Na linhagem, estilo ou ‘modo’ Yip Man de Wing Chun (o mais popularizado do mundo), existem 3 formas fundamentais de ‘mãos livres ou limpas’: Siu Nim Tao, Chun Kiu e Biu Jee. Muitos sifu’s do estilo narram como se esta fosse a única e/ou verdadeira organização histórica do sistema, o que não é a realidade. Existem diferentes linhagens, vertentes, estilos ou modos que possuem outras formas além destas três mais populares. No currículo da nossa escola (AFWK), por exemplo, possuímos 5 formas de mãos livres, onde só as duas primeiras também estão na linhagem Yip Man (e com algumas diferenças). Esta variação entre escolas, estilos ou linhagens vai depender das raízes ou fontes do conhecimento, em certo grau também das adequações, adaptações, transformações que as formas sofrem através do tempo.

Por fim, quando se pratica a forma, somos integrados ao estilo ou sistema, onde o corpo e a mente tornam-se partes deste todo que já não se separa mais.
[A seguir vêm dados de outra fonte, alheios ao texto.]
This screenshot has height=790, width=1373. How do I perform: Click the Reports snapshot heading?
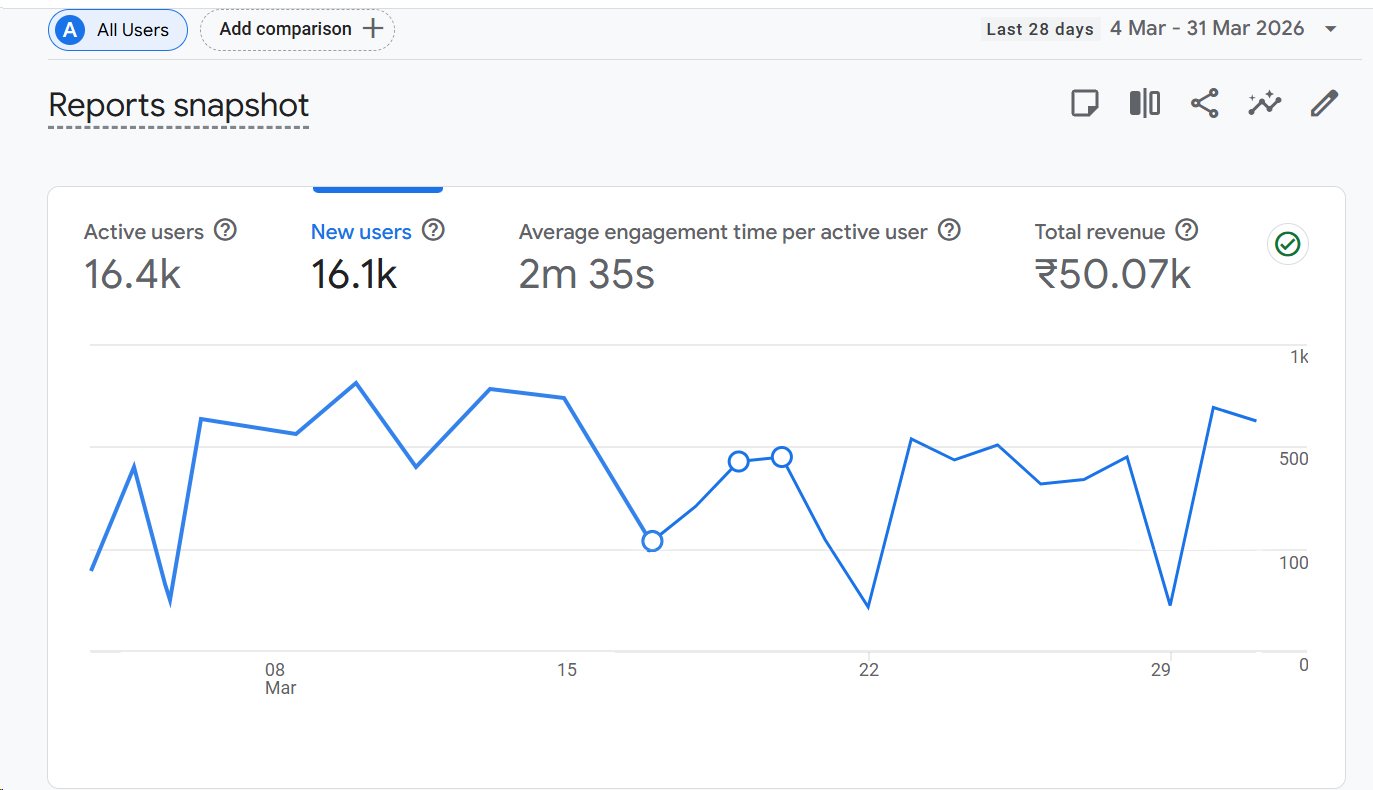(x=177, y=104)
Gosto de chamar esta integração de ‘incorporação’, que acontece quando passamos a fazer parte de algo maior, o que no taoismo chamamos também de ‘espírito’. Nisso, nossa mente, nosso corpo e nossa energia formam... o que nem precisa(ria) ter nome.
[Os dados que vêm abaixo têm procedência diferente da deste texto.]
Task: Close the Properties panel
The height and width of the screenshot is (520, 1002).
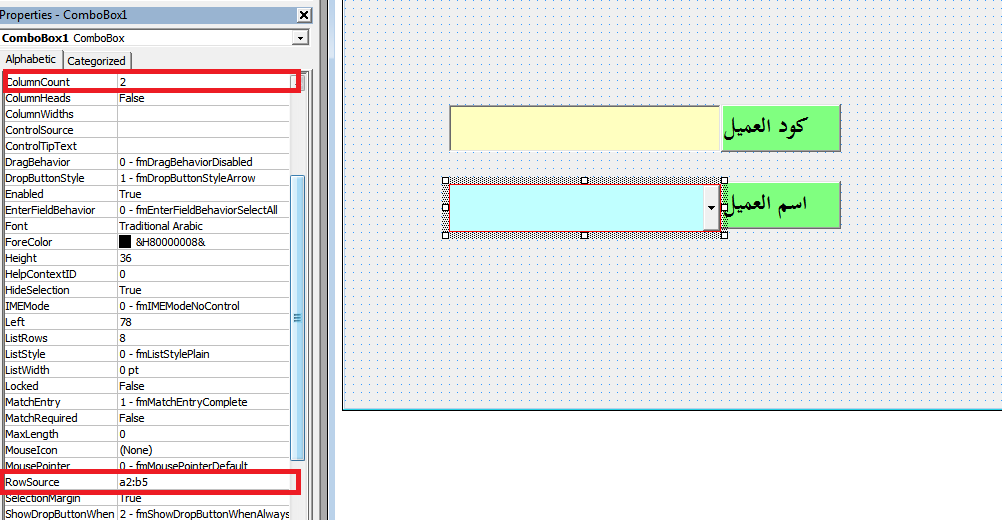Action: (x=304, y=15)
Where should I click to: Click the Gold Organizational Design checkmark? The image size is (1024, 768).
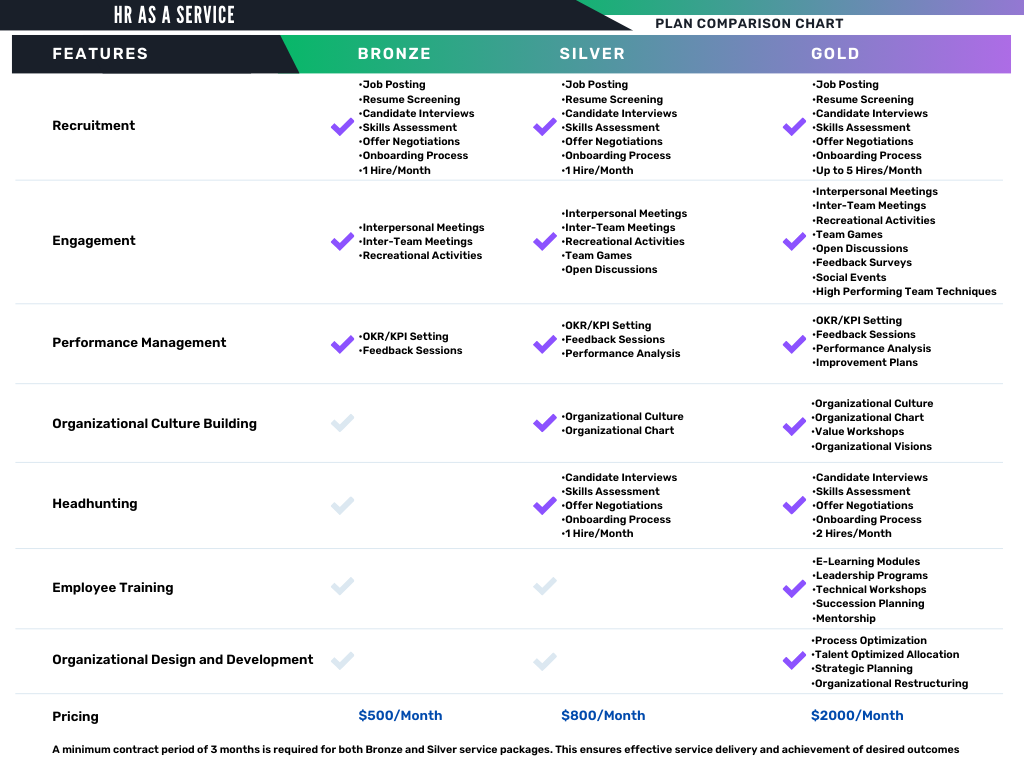(x=794, y=660)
* Chum Kiu (vídeo demonstrativo - sifu Herman): 2ª forma que demarca o 2º nível do currículo Fluir Wing Tjun da AFWK):

https://www.youtube.com/watch?v=BWJcDSQRRBU



sexta-feira, 30 de julho de 2021

Wing Chun não é luta!

O sistema Wing Chun não foi criado para o ringue. Ou seja, não é um estilo (dentro do que muitos chamam ‘arte marcial’ ou Kung Fu) desenvolvido para lutas esportivas ou mesmo para uma luta ‘de igual para igual’ em outro contexto. No WT (abreviação para Wing Chun), o ‘combate simbólico’ se restringe ao treino, e para entender seu intuito enquanto sistema ou estilo, é necessário observarmos e considerarmos suas características (características estas que dão significado e localizam devidamente o estilo). Para que entendamos esta questão, precisamos fundamentalmente olharmos, considerarmos e refletirmos a história do sistema.

O Wing Chun tem sua origem no final do século XVII ou início do século XVIII (por volta de 1700) no sul da China, e foi desenvolvido na passagem do tempo, através do que na história chamamos de ‘processo histórico’ (provavelmente por mais de uma - ou várias pessoas, com base em outros estilos já existentes e praticados, como o Bai He e o Emei), caracterizado como um ‘sistema marcial proativo' (antecipatório e defensivo). Ou seja, à grosso modo, foi criado para que pessoas mais vulneráveis ou 'fracas' pudessem se defender de pessoas mais 'fortes'. Para compreender melhor isso, vamos ao contexto histórico necessário.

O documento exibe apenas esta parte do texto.